Le plan est également censé couvrir des versements échelonnés totalisant 1,5 milliard de dollars à l’UE sur un prêt qui arriverait à échéance en 2023-2024. Il appelle également à une augmentation des financements locaux en dinar tunisien (TND), nécessaires pour couvrir les déficits du budget gouvernemental.
Dans l’immédiat, il n’y a pas d’autre alternative que de parvenir à un règlement avec le FMI. Cet accord ouvrira la voie à un plan de sauvetage international, auquel l’UE et les pays du Conseil de coopération du Golfe (CCG) devraient contribuer. En fin de compte, le gouvernement tunisien doit reconnaître que les prêteurs suivent généralement l’exemple du FMI, en approuvant ce que l’agence approuve. C’est le même critère que les pays du CCG ont également appliqué à l’Égypte.
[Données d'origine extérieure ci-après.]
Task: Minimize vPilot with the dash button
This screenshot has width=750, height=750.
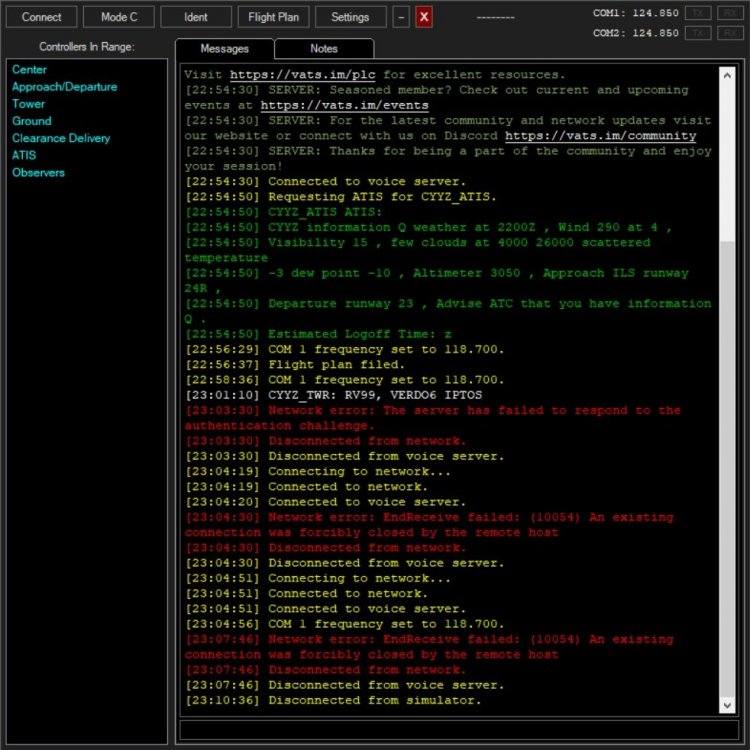Action: click(401, 17)
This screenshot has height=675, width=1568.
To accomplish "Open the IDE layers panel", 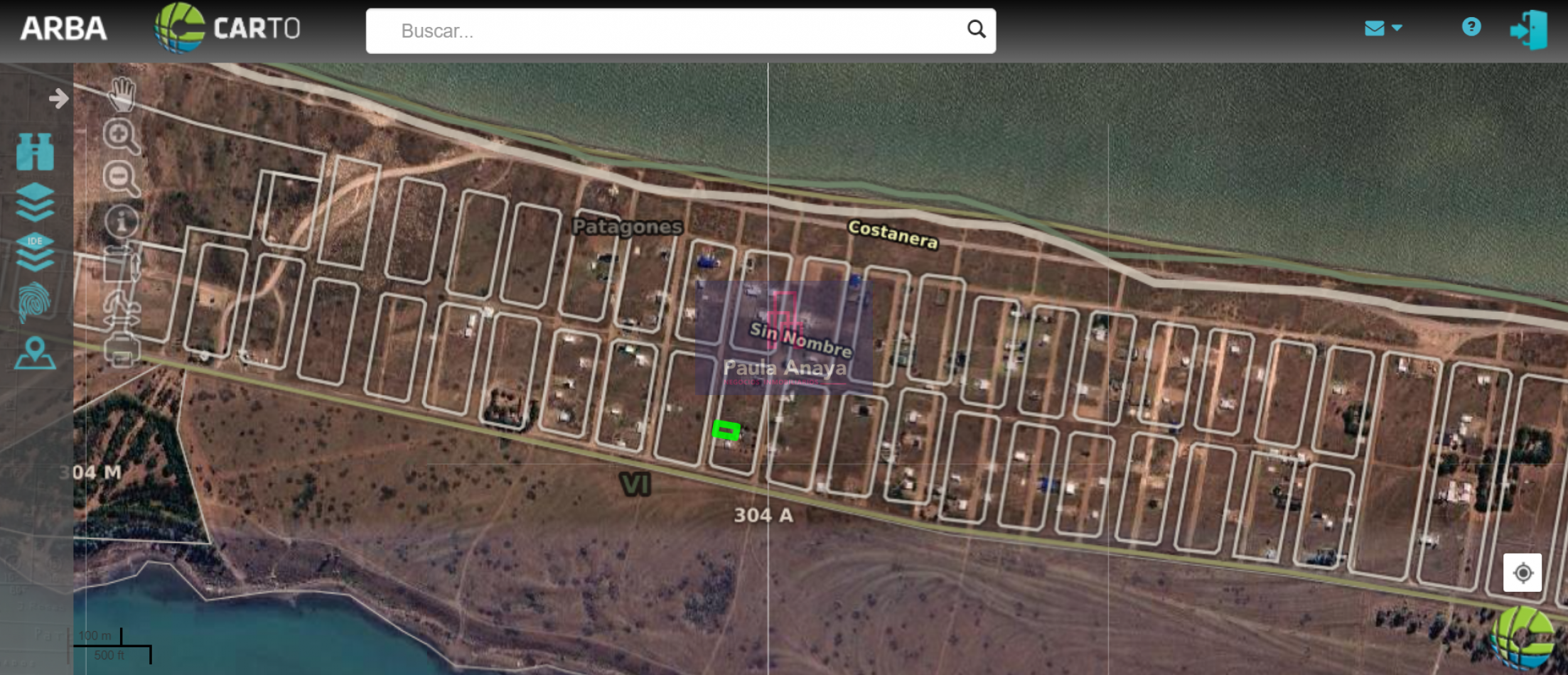I will (x=35, y=252).
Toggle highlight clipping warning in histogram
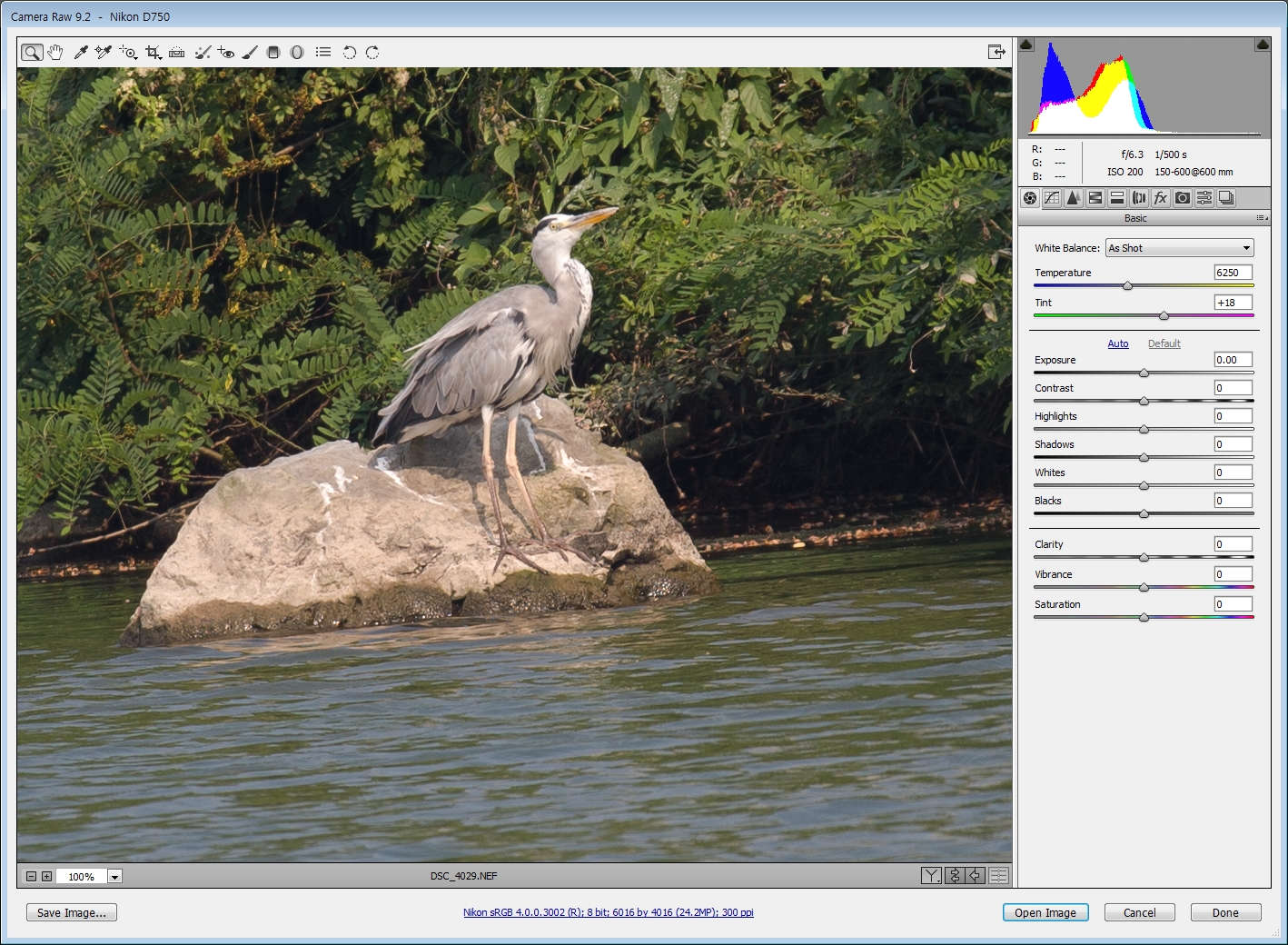The image size is (1288, 945). coord(1262,45)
À long terme, de nombreuses mesures seront nécessaires pour redresser l’économie : lutter contre la corruption et restaurer et renforcer la démocratie et la transparence sont essentiels pour redresser la situation.
Il faut mettre un terme à l’État rentier dans la gestion de l’économie, car il ne peut pas fonctionner dans le cas de la Tunisie en raison de ses faibles ressources. Cela implique de corriger les déséquilibres du système de subventions gouvernementales pour les matières premières et les carburants et de réduire la masse salariale publique tout en garantissant que le soutien atteigne les classes vulnérables et méritantes.
La réforme des lois sur les investissements, l’élimination de la bureaucratie, l’amélioration de la sécurité et la réforme du secteur du tourisme, qui représente 7% de l’économie, contribueront davantage à réduire le déficit de la balance des paiements.
Le gouvernement doit également soutenir le rôle du secteur privé dans le développement agricole et industriel, car il peut constituer l’une des solutions clés pour réformer le déficit de la balance des paiements et, par conséquent, augmenter les réserves de devises étrangères dans les coffres-forts de la banque centrale.
Traduit de l’anglais.
Source: Middle East Eye.
* Economiste et chercheur en affaires économiques arabes.